— START Page —

Lerc 3 days ago

Having played Dune II all the way through on PC and tried it on the Amiga, The Amiga version was a poor substitute. While there may have been holy wars back in the day about which machines were better, it really did come down to how much effort was put into each incarnation of a game. The real testament to this is the things that people have been able to do in recent years with modern support tooling taking on some of the load of the effort required. Grind on a stock Amiga 500 is amazing https://youtu.be/z3_3J7YPaaE?t=20

It's nice to see Dune II being rejuvenated into what it always could have been.

wkat4242 3 days ago

I always liked dune 1 a lot better. The gameplay wasn't as RTS but there was a storyline mixed in (following the book which I was not familiar with). It made it a really cool experience.

Dune 2 was definitely the better RTS though

teddyh 3 days ago

I hate squashed screenshots. Does everyone forget that screens used to be 4:3? Does nobody notice the squashed oval shapes of planets (and other circles)?

  • amiga386 2 days ago

    These are genuine screenshots, you're seeing what most Amiga owners (Europeans with PAL/SECAM screens with square pixels and 256 lines without overscan) were seeing -- a game made by Americans designed for NTSC but happened to run on PAL machines. Hence the overly wide circles and big blank block of 56 lines at the bottom.

  • rzzzt 3 days ago

    It's the non-square pixel size that throws off screenshots, pillarboxing should account for the differences between 16:9 and 4:3. 320×200 resolution was "4.8:3" squished to a 4:3 display, so pixels should be slimmer in the horizontal direction.

rightbyte 3 days ago

I haven't thought about it until reading this article. The collecting of random "tiberium", "ore", etc laying around, actually makes sense in the context of Dune. Not so much in Red Alert etc.

  • 7bit 3 days ago

    Tiberium is C&C 1. Red Alert does not have Tiberium, but ores and gems. And ores can be found on the superficial layer of the earth, so it is not that much of a stretch. Although from a game design perspective, it is greatly simplified.

    • skhr0680 2 days ago

      Using harvesters to scoop up gold and gems is kind of dumb, but I think it's acceptable as a game design convention.

— END Page —

### Direction A
Identify every line in the rows below that contains the string "filter" and copy each of those lines.

— START Task inputs —

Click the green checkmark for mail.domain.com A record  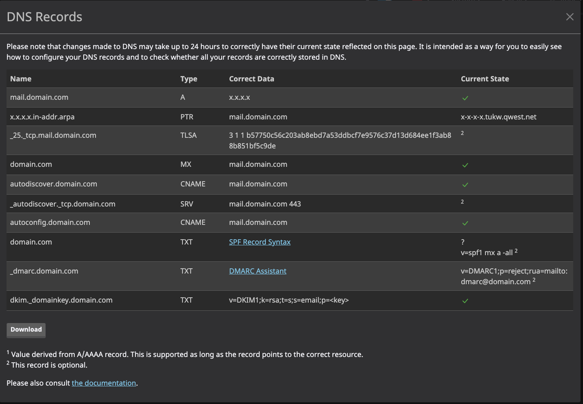click(465, 98)
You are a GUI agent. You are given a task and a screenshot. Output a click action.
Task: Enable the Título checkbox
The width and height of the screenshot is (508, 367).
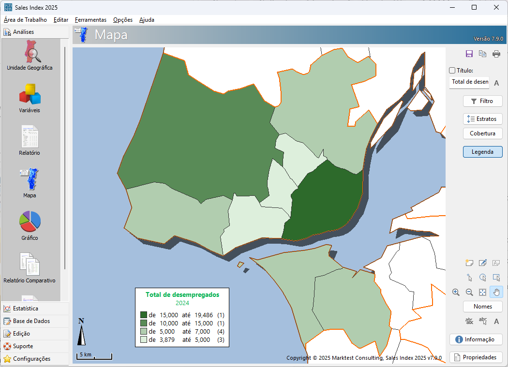coord(452,71)
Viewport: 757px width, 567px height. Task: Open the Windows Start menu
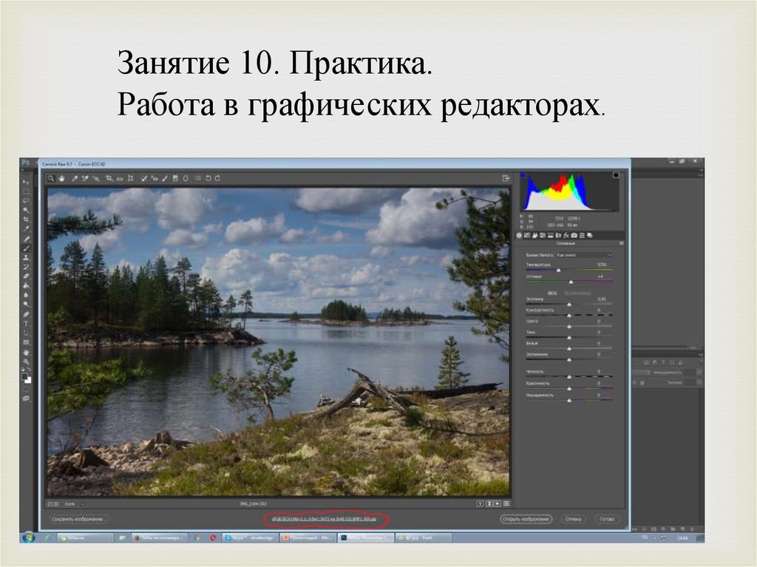click(x=28, y=537)
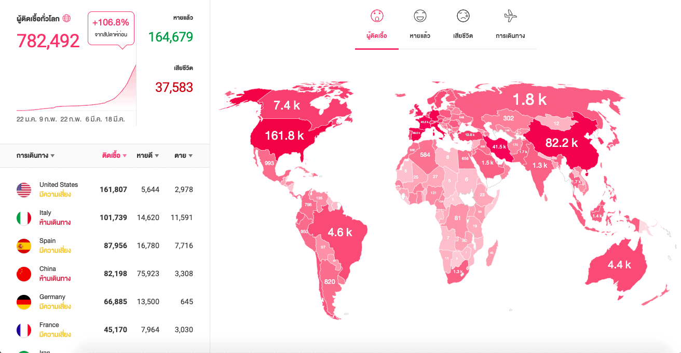Click the globe icon beside ผู้ติดเชื้อทั่วโลก
The height and width of the screenshot is (353, 681).
66,18
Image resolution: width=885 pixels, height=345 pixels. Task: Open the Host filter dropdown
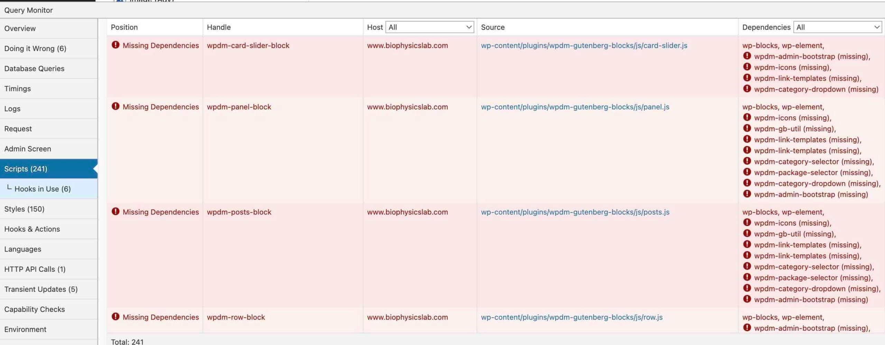tap(430, 27)
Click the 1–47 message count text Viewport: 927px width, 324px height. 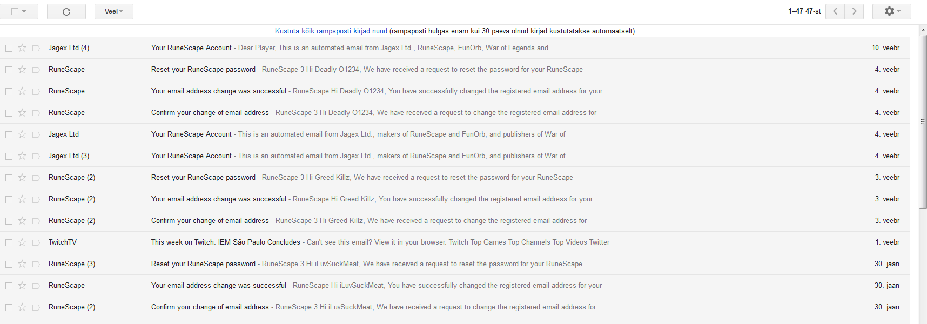point(804,11)

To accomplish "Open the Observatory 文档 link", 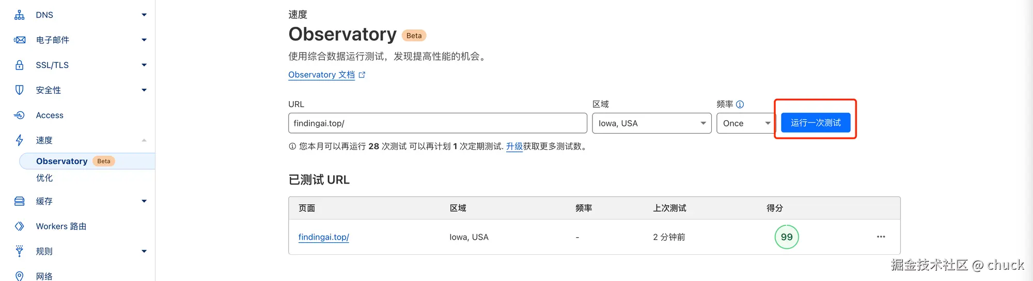I will [321, 75].
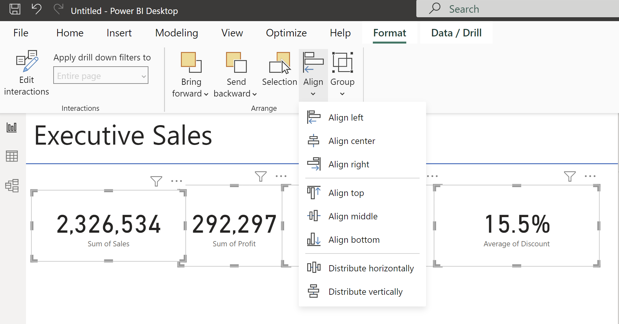Screen dimensions: 619x324
Task: Open Entire page drill filter combo box
Action: pyautogui.click(x=101, y=75)
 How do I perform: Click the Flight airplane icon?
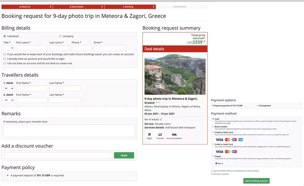click(x=149, y=135)
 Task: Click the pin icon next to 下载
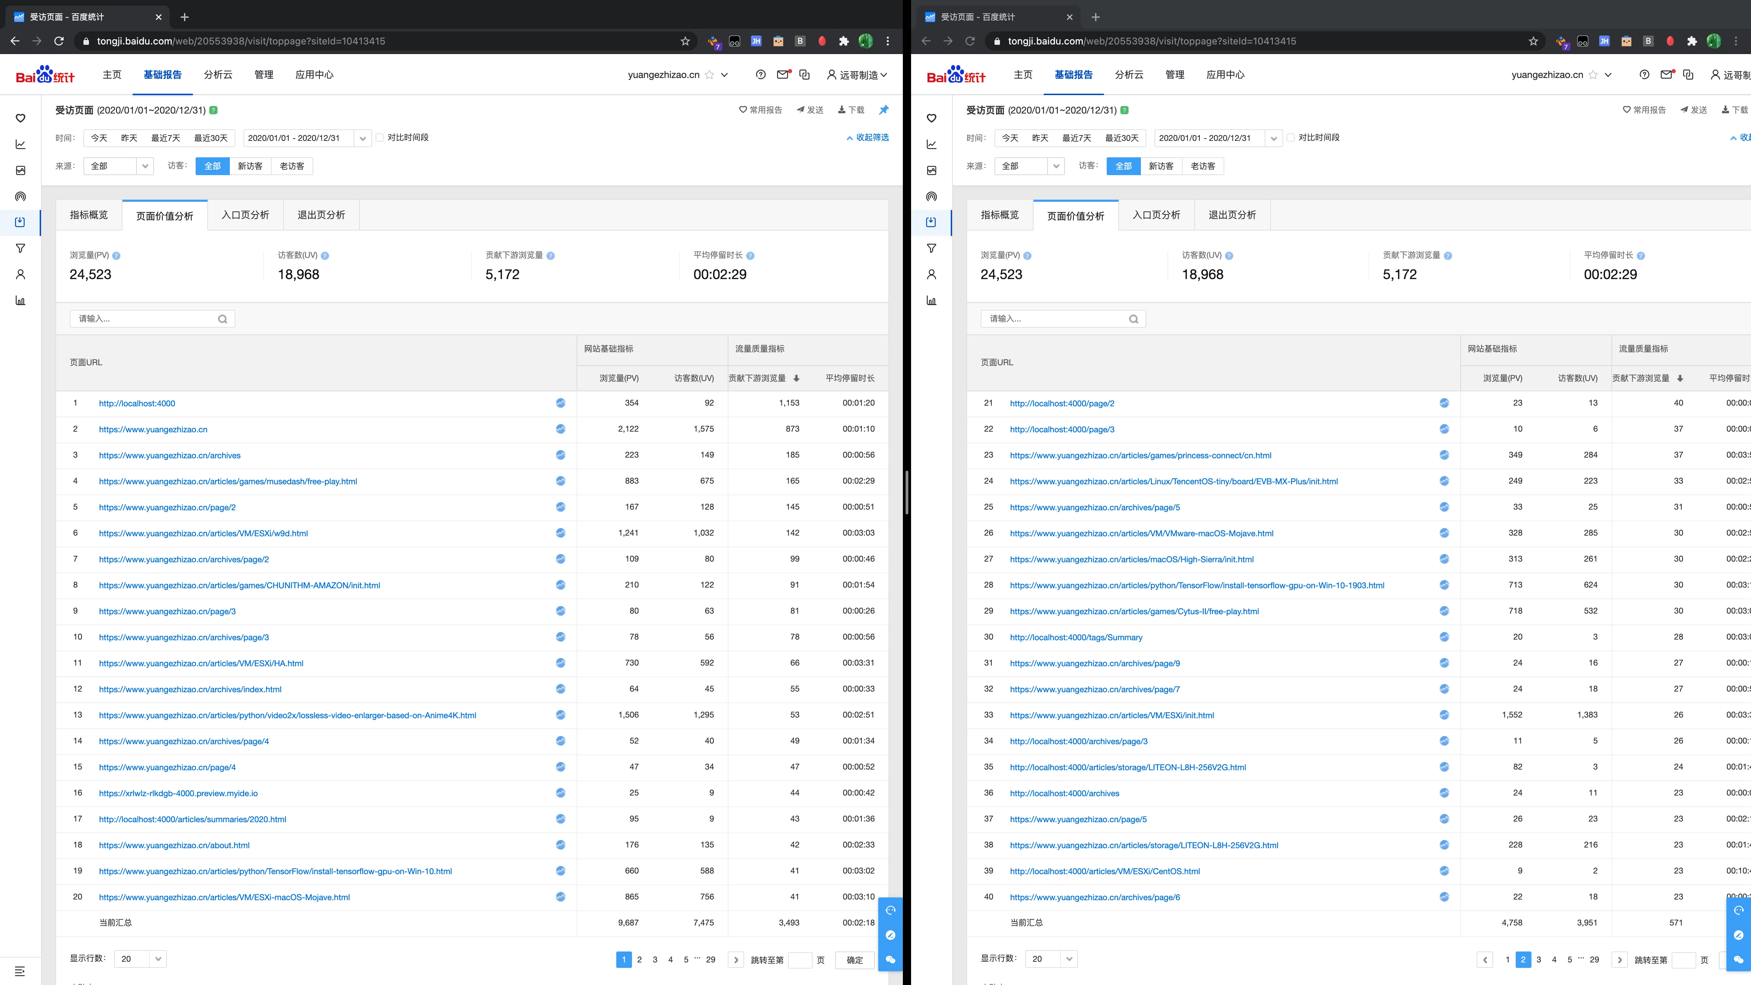click(x=884, y=109)
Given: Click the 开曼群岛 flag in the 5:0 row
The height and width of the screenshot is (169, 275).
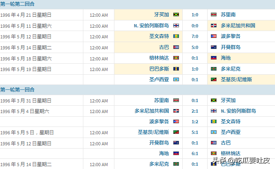Looking at the screenshot, I should click(x=213, y=47).
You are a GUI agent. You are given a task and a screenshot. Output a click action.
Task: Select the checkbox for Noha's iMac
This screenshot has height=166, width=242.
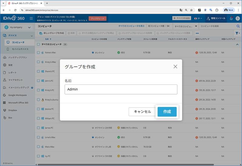tap(38, 53)
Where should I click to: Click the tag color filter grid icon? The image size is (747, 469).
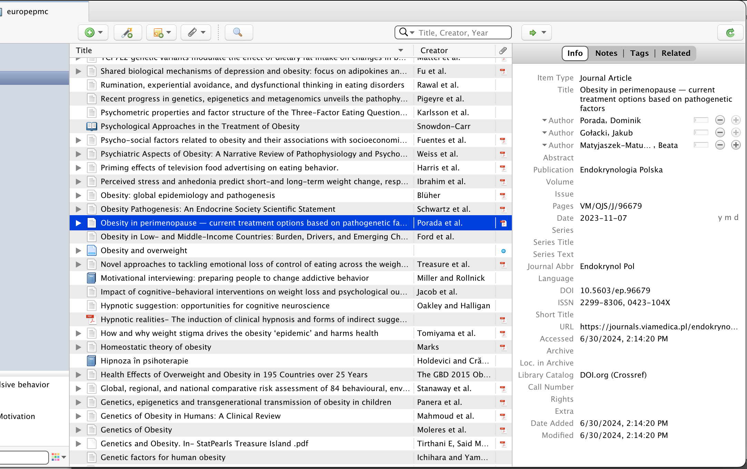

— END Task inputs —

### Direction B
In the discussion of Dune II, what does Red Alert have instead of Tiberium?

### Exercise response A
Image resolution: width=885 pixels, height=345 pixels. Task: Open the Host filter dropdown
Task: Open Entire page drill filter combo box
Where should I click to: Click the tag color filter grid icon? The image size is (747, 469).

### Exercise response B
Ores and gems.